Best Answer - Chosen by Asker: How did innovation and reform during the renaissance, refomation, and age of exploration change life in europe?

First of all, it broke the stranglehold of the Church. It fostered a commercial spirit in the cities, an independent and secular life. It brought about an intellectual and moral revolution, that man may think and investigate and satisfy his thirst to know without endangering the welfare of his soul. It reformed education.
With the ushering in of the age of exploration, it made the populations see beyond their own cities to the vast lands that were there "for the taking". Men were no longer bound to the small area of settled land, they were looking to having a freedom they couldn't express any other way than to be "pioneers" in a new land.
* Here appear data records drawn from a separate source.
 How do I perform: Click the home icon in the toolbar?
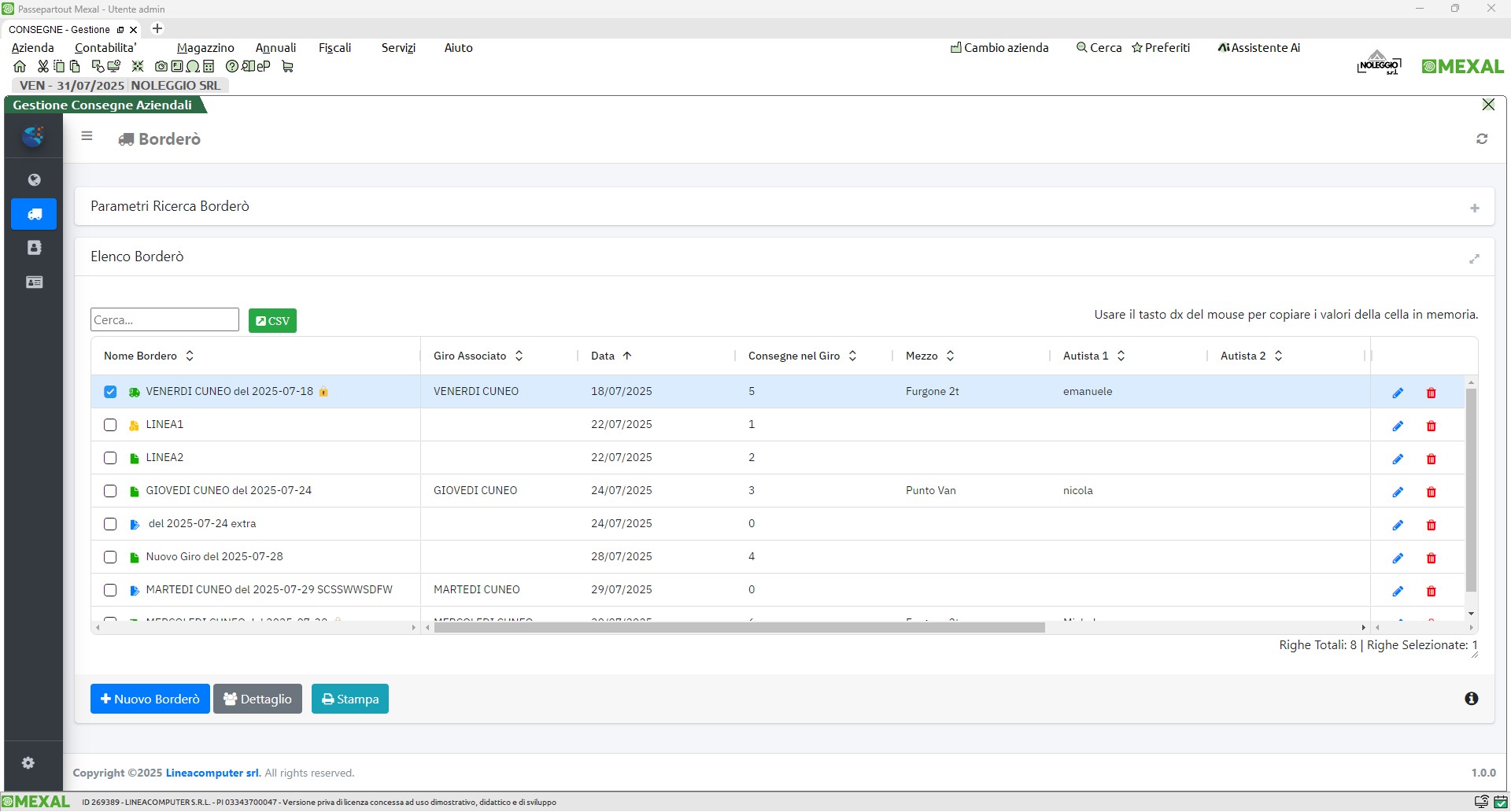[20, 67]
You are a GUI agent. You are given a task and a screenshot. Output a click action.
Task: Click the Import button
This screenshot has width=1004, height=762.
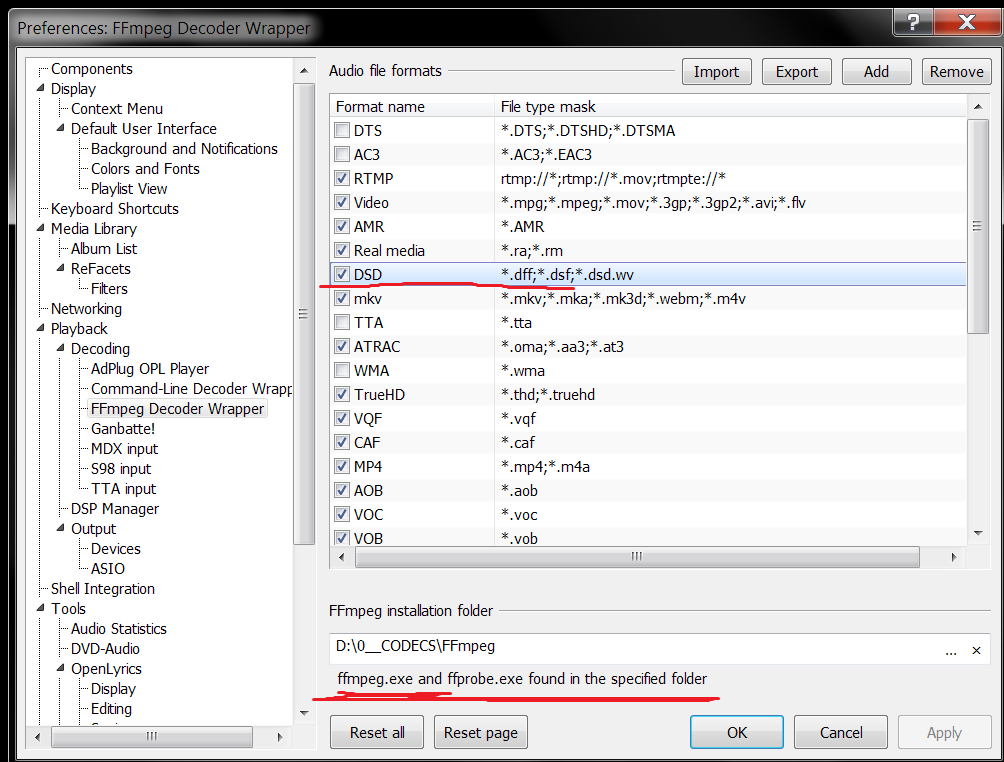(x=716, y=72)
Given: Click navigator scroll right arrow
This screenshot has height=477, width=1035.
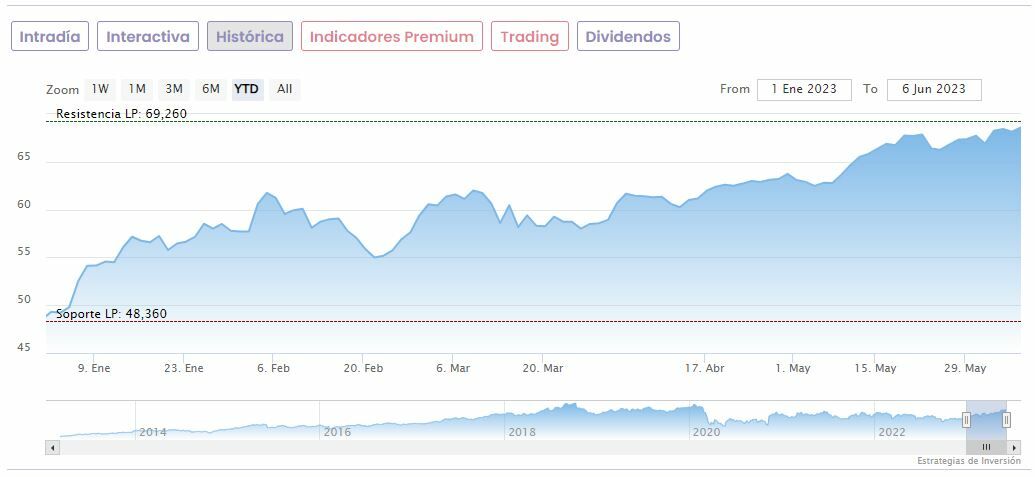Looking at the screenshot, I should [1015, 447].
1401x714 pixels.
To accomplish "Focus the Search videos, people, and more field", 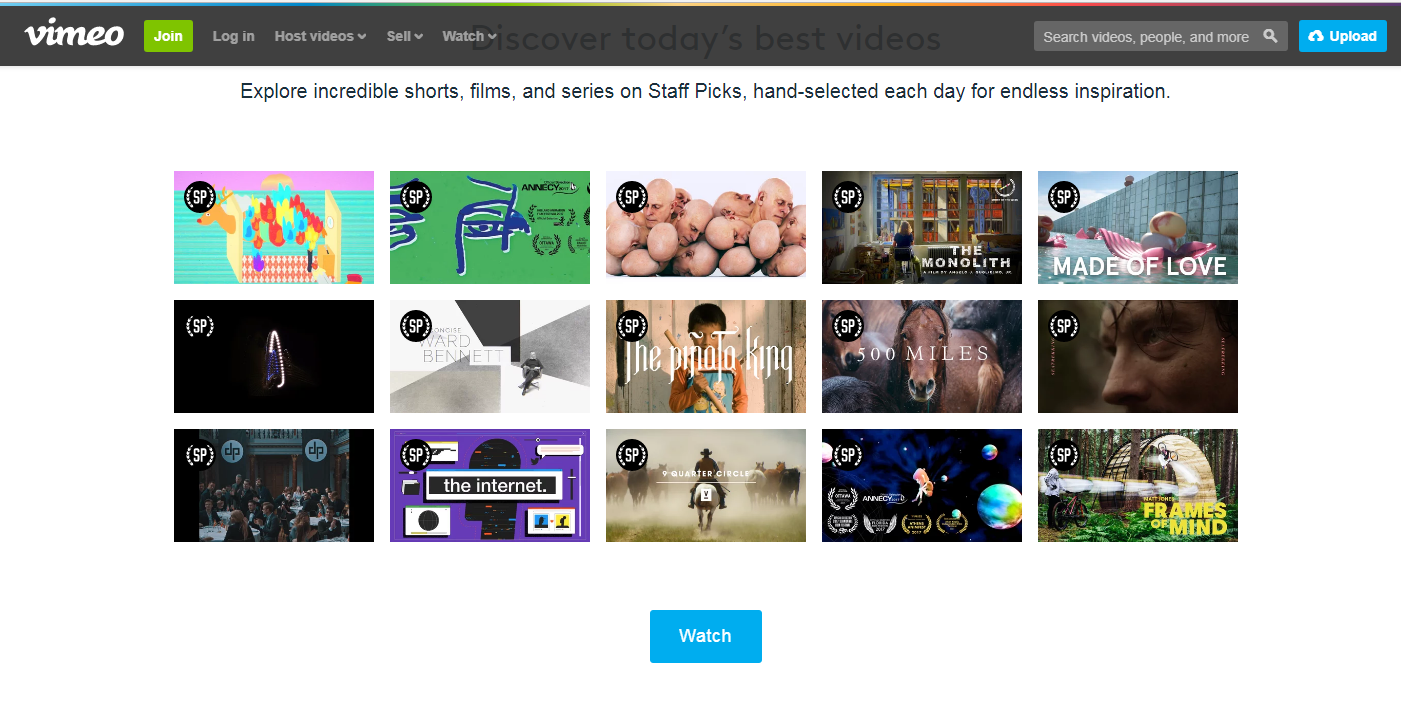I will coord(1146,36).
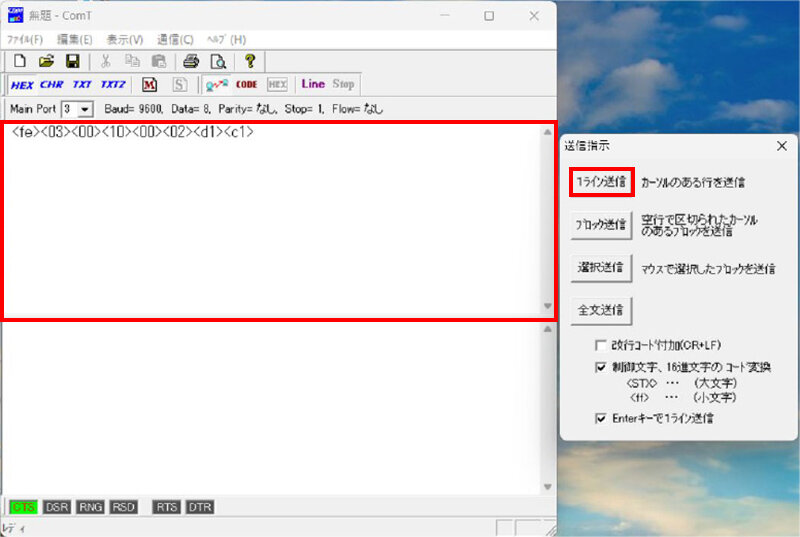
Task: Disable Enterキーで1ライン送信 checkbox
Action: click(x=601, y=418)
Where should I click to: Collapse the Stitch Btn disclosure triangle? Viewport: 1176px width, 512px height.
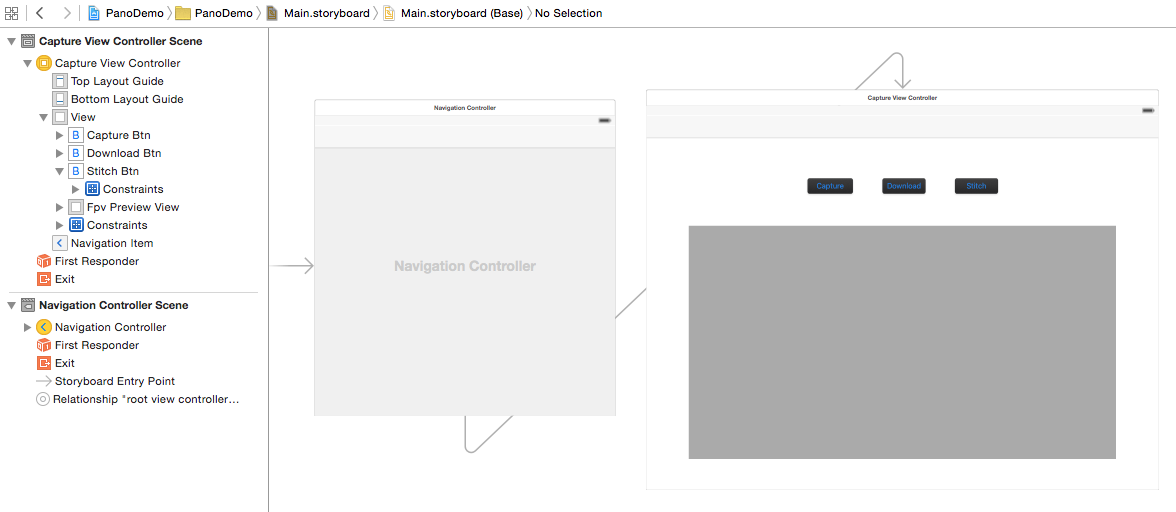coord(60,171)
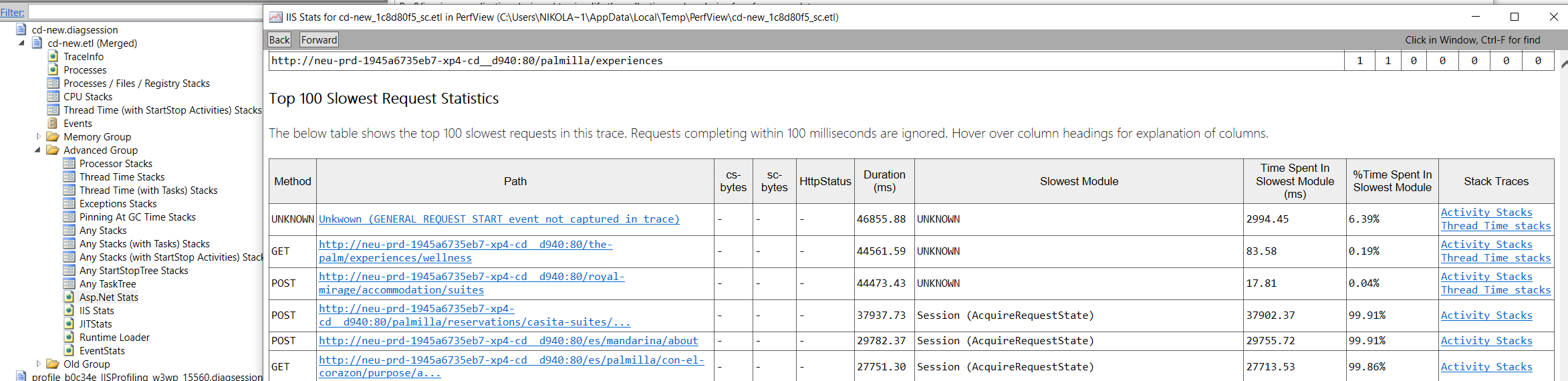Select Asp.Net Stats in the tree
1568x381 pixels.
108,297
Discovery was important!

Not significantly. More dramatic changes in the day-to-day lives of most individuals occurred during the Industrial Revolution. Aidan's conventional answer seems to come from what is taught about these periods in the public schools...it's an over-simplification made with rose-colored glasses.

The MOST significant change that occurred in Europe and elsewhere, a change that blots out any other changes in the history of the West, including the changes mentioned by Aidan, happened when Europeans came to understand, in the century prior to the two World Wars, that technological and scientific progress did not necessarily accord with the improvement of mankind in the higher sense: the innovations, reforms, and explorations could just as easily be for ill rather than the good of man. Dark motivations of individuals remain independent of the "broken stranglehold of the Church", greater availability of education, and misleading feelings of power that come from conquest of newly discovered territories.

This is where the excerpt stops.